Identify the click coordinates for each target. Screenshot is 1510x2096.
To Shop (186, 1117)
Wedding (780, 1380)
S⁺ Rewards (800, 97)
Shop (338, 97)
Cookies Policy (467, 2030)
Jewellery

○ ○ ○ ○

→ Your objective
Shift the coordinates in the records by adding 21 to each of their numbers, and write out every line of the records again with the requests included.

→ Expected answer
Identify the click coordinates for each target. Screenshot is 1510x2096.
To Shop (207, 1138)
Wedding (801, 1401)
S⁺ Rewards (821, 118)
Shop (359, 118)
Cookies Policy (488, 2051)
Jewellery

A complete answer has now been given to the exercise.